* **Task to carry out**:
In the text below about the Connecticut school shooting, what did a teacher say she saw in the real-time report to the police?

* **Reading text**:

I tried to point out to RT Moscow that these news reports indicate that the accused dead gunman, whom no one can interrogate, if he is indeed the culprit, killed the children with handguns, not with an “assault rifle” left in the car, but that the medical examiner said the children were killed with rifle shots.

The discrepancy is obvious. Either the news reports are incorrect, the medical examiner is wrong, or someone other than Adam Lanza shot the children.

This was too much for RT Moscow’s news anchor. She cut me off with her statement that the children were dead by whatever gun. Yet, the focus of the program was on “assault rifles.” This focus was reinforced when I was asked to stay online for a post-interview question.

The question from RT Moscow was whether I thought assault weapons would be banned. I answered that I thought all guns would be banned. I had already told the TV anchor that I thought that all guns would be taken away from US subjects, but that I doubted the efficacy of the ban. I told the news anchor that during the early part of the 20th century, the US, in all its wisdom, had a ban on alcohol, but alcohol was everywhere available. The alcohol ban was the origin of the crime syndicates’ fortunes. Today we have the drug ban, going back decades. The result is that drugs are everywhere, and drug syndicates are making billions. It will not be much different with a gun ban. England has a gun ban, but criminals have guns, and today the formerly unarmed British police are heavily armed. When I lived in England, guns were not banned and the police carried nightsticks, not firearms.

The focus on “assault weapons” is puzzling for another reason. According to news reports Lanza had a personality or mental disorder, or perhaps he was just different.

Regardless, he was on medication. So does the blame lie with guns or with medication?
As the agenda is to ban guns, the blame is placed on guns.

In the previous mass shooting at the Colorado movie theater, eyewitness accounts differed from the official account, and according to news accounts the suspect was involved with the government in some sort of mind control experiments and was found after the shooting sitting in a car in the movie theater parking lot.

Similarly, the Connecticut school shooting has puzzling aspects. In the real time report to the police, a teacher says that she saw “two shadows running past the gym.” The police radio recording also reports two men in a van at the school stopped and detained, and various news sources report that the police arrested a man in the nearby woods. The man says, “I didn’t do it,” but how would a man out in the woods know what had just happened? There are no TVs to watch in the woods; yet, the man denied doing the shooting. Very strange.

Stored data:
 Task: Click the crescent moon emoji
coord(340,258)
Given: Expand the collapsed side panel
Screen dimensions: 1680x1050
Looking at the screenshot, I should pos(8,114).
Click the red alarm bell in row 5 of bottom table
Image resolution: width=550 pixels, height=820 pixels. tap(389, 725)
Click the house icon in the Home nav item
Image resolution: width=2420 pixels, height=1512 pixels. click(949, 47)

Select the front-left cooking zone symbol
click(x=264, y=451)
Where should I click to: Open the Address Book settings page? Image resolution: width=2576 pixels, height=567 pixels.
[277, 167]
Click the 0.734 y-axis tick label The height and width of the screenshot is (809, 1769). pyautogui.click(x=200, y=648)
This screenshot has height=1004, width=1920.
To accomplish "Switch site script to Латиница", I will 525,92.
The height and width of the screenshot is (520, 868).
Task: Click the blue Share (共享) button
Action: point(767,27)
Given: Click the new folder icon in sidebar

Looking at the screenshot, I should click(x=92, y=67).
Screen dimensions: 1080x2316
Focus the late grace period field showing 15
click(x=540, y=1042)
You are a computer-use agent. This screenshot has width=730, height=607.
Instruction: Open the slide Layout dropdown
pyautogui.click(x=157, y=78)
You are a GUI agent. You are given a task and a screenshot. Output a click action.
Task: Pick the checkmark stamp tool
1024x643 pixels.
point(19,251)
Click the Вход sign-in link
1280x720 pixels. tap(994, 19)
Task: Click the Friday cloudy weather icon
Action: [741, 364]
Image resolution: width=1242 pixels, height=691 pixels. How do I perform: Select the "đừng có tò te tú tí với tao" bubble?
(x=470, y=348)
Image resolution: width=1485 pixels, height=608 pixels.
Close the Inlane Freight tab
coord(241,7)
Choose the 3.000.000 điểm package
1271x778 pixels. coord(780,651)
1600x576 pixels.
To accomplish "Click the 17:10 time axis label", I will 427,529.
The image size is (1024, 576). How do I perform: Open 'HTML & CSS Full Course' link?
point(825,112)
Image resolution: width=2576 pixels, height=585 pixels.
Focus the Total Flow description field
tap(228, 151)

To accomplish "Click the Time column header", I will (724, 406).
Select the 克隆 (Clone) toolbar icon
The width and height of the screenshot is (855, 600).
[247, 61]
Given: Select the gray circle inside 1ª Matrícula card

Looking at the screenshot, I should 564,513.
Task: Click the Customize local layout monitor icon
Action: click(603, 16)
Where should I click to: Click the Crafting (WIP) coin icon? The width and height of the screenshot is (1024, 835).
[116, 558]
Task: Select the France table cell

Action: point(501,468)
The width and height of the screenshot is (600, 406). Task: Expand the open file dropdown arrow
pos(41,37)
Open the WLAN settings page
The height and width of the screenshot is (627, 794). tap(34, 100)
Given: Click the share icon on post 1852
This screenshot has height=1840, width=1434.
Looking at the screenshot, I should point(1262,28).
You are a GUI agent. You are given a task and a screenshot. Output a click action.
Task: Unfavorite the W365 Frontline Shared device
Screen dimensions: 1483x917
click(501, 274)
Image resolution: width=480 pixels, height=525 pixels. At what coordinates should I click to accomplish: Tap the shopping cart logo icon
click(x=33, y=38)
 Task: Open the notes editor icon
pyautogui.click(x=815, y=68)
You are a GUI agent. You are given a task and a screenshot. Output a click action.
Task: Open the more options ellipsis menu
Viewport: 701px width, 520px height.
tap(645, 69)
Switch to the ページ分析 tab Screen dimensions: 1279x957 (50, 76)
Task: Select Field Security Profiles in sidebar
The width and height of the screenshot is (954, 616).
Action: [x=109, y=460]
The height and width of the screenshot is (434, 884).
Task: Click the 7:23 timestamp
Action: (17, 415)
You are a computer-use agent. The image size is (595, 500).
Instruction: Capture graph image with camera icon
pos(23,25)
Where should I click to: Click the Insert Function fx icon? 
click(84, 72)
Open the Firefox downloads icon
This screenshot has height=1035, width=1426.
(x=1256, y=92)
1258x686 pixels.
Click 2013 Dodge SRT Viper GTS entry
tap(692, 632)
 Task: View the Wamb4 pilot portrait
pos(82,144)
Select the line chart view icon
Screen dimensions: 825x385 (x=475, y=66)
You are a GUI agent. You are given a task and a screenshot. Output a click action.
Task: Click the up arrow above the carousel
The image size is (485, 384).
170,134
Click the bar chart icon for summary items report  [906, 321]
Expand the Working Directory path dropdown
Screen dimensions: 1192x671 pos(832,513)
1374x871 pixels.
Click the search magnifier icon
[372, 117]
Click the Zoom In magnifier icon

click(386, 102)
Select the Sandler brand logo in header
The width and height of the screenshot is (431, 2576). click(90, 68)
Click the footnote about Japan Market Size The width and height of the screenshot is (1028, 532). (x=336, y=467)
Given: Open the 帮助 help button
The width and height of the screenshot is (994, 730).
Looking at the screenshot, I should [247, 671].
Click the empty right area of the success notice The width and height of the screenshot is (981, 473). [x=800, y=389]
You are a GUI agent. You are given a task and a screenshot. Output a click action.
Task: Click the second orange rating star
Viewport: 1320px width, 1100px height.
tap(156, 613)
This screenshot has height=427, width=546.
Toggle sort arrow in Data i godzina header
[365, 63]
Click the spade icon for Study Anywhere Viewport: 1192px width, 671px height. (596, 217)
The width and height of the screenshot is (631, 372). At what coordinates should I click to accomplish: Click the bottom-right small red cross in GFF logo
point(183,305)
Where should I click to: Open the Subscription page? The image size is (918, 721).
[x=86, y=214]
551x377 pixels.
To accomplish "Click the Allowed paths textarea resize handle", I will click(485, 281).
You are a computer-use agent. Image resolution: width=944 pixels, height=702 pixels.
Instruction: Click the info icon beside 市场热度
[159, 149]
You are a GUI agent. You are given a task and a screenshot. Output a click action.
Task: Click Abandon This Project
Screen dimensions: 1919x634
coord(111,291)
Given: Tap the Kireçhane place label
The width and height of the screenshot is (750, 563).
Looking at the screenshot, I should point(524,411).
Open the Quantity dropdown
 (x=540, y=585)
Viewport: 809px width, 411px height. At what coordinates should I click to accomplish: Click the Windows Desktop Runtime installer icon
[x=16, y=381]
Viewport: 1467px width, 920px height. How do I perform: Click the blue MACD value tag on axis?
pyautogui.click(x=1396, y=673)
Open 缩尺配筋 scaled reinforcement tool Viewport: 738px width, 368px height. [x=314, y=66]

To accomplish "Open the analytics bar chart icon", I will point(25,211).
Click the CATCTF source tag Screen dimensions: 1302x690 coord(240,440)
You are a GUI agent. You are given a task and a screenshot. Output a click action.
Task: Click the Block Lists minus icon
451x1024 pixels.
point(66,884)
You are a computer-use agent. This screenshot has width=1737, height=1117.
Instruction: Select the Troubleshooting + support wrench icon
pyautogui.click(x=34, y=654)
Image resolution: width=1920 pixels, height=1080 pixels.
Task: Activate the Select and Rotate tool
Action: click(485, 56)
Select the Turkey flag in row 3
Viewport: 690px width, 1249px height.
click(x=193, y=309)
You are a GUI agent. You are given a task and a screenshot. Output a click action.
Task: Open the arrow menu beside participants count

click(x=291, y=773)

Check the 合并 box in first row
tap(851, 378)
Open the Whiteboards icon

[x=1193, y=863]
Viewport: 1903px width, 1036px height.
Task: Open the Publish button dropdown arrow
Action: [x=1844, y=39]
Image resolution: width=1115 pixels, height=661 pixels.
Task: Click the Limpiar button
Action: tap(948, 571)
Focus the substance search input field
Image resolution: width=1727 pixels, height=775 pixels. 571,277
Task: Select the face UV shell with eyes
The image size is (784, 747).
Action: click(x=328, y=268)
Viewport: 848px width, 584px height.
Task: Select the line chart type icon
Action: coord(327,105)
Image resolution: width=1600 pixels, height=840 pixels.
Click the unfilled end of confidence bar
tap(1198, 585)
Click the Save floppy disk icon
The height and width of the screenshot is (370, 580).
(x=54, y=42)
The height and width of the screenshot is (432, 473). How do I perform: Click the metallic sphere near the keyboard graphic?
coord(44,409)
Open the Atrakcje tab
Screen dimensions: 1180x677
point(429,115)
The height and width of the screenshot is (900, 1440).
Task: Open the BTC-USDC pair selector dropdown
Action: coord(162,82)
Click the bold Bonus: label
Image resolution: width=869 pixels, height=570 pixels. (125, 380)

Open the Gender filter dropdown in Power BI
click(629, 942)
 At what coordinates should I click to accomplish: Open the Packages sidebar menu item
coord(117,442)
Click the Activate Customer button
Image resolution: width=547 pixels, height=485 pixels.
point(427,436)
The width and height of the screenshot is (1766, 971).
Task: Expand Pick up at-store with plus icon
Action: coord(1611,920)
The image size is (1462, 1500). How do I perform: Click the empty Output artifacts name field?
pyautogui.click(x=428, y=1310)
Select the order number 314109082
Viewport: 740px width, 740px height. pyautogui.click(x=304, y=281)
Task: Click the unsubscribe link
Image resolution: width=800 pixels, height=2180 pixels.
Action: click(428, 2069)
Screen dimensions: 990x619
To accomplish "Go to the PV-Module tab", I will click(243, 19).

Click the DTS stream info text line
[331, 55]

* **Expected output**:
Two shadows running past the gym.